The request | Render the records from the line containing "Click the formula bar showing Lundi de Pâques" through the line containing "1233x446 pixels. How" as a Markdown table with the columns Row and Text, giving each line its own numbered row. Skip blank lines and leave the pictures out.

Provided records |

<<<<

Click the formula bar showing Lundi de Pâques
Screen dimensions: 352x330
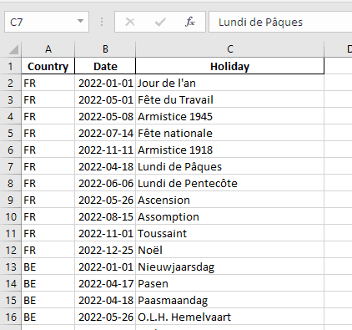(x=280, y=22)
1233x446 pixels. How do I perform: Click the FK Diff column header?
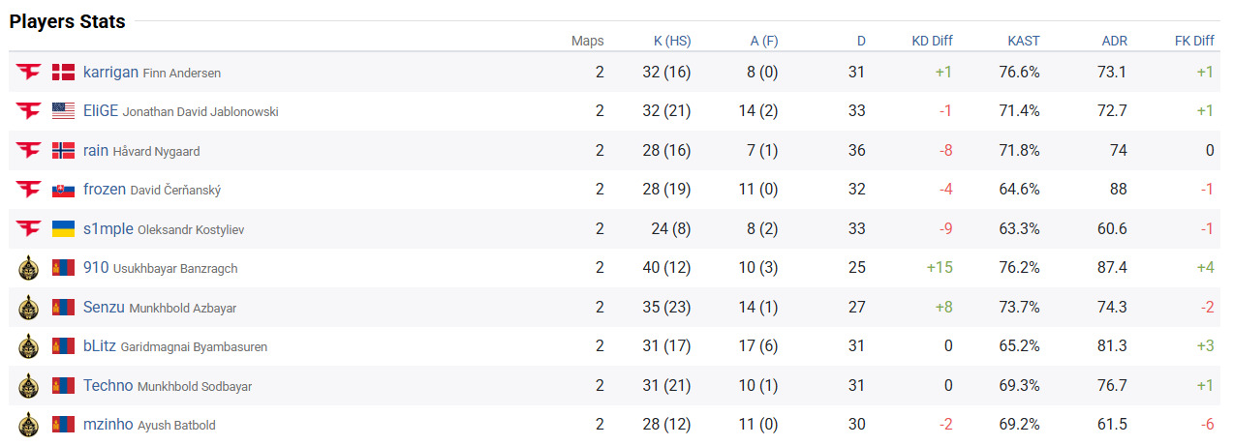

>>>>
<<<<

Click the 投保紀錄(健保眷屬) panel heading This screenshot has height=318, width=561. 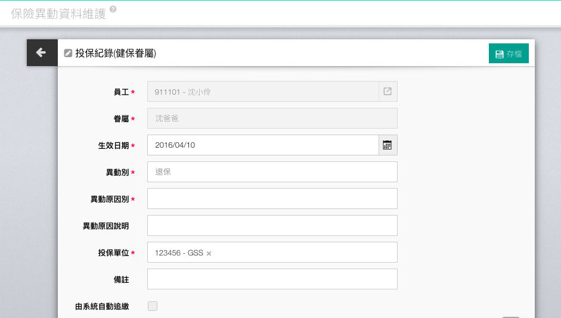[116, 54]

>>>>

Exercise result |
| Row | Text |
|---|---|
| 1 | Click the formula bar showing Lundi de Pâques |
| 2 | Screen dimensions: 352x330 |
| 3 | (x=280, y=22) |
| 4 | 1233x446 pixels. How do I perform: Click the FK Diff column header? |